PROBLEM REQUIREMENTS
How many lines in the records below contain the word "Select", matching case exactly? Reply with the number only.

EXTRACTED DATA
☆ ☆ ☆

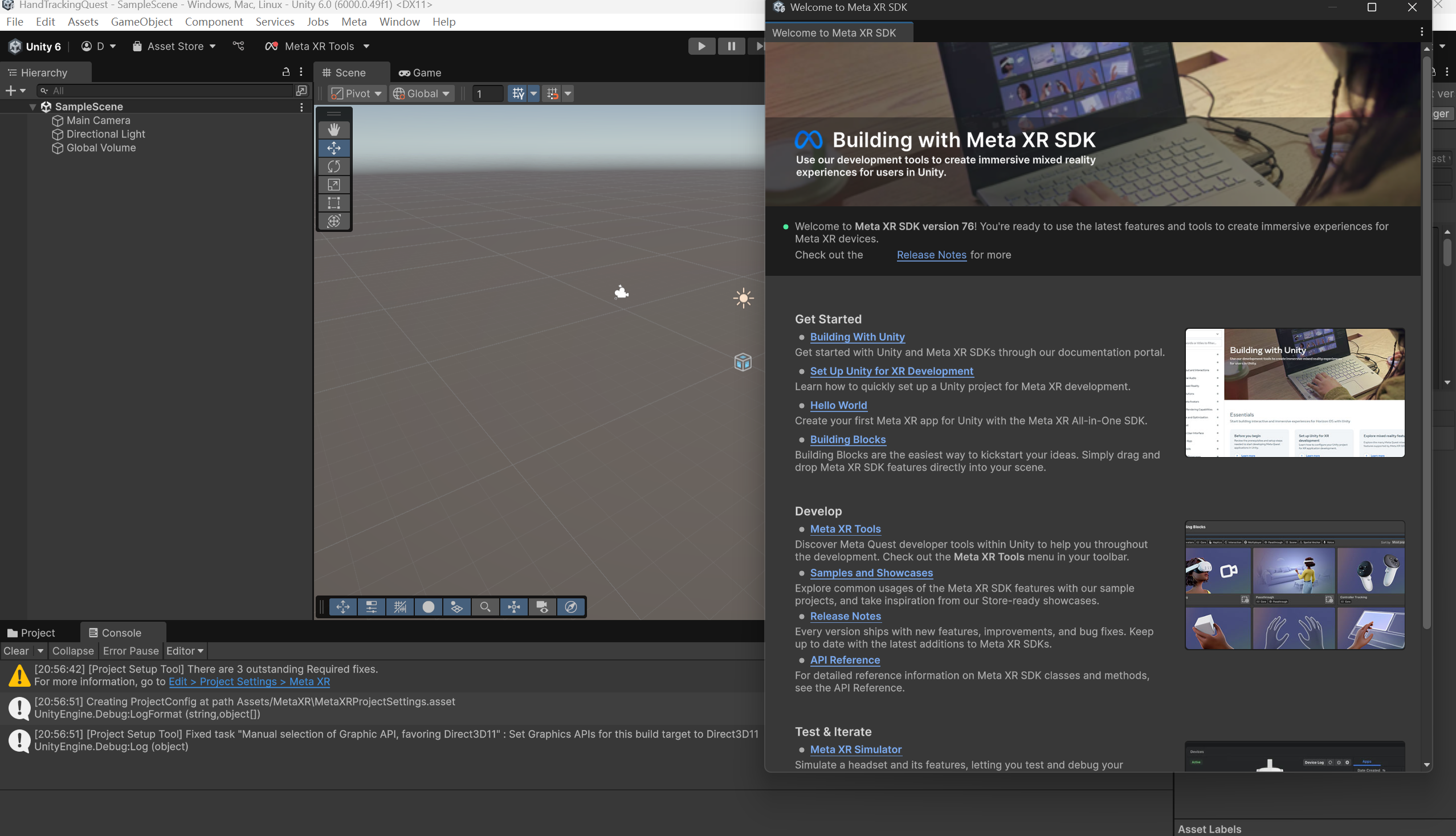Image resolution: width=1456 pixels, height=836 pixels.
Task: Select the Rotate tool
Action: [333, 166]
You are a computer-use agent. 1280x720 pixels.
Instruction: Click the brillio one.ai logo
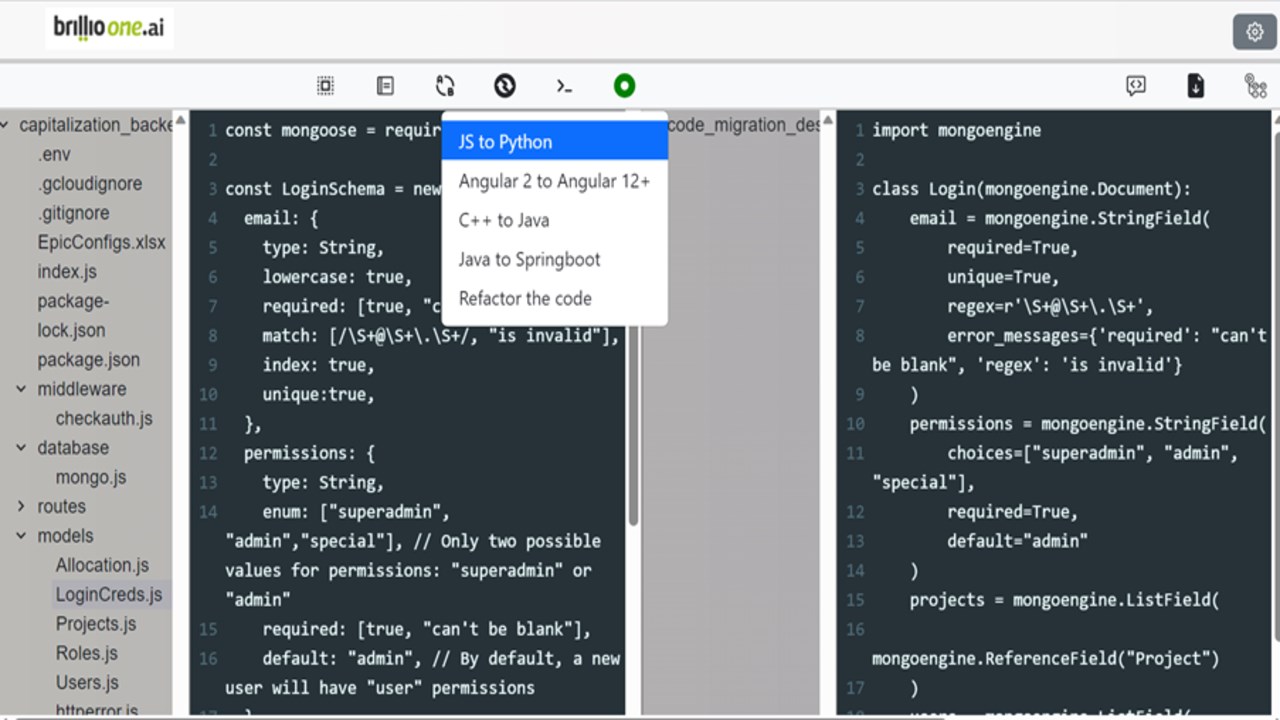pos(110,28)
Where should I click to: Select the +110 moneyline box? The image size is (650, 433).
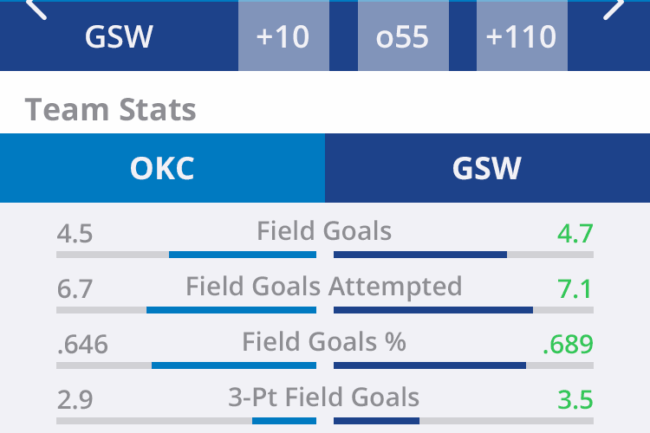click(520, 37)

☆ ☆ ☆

OUTPUT BELOW
2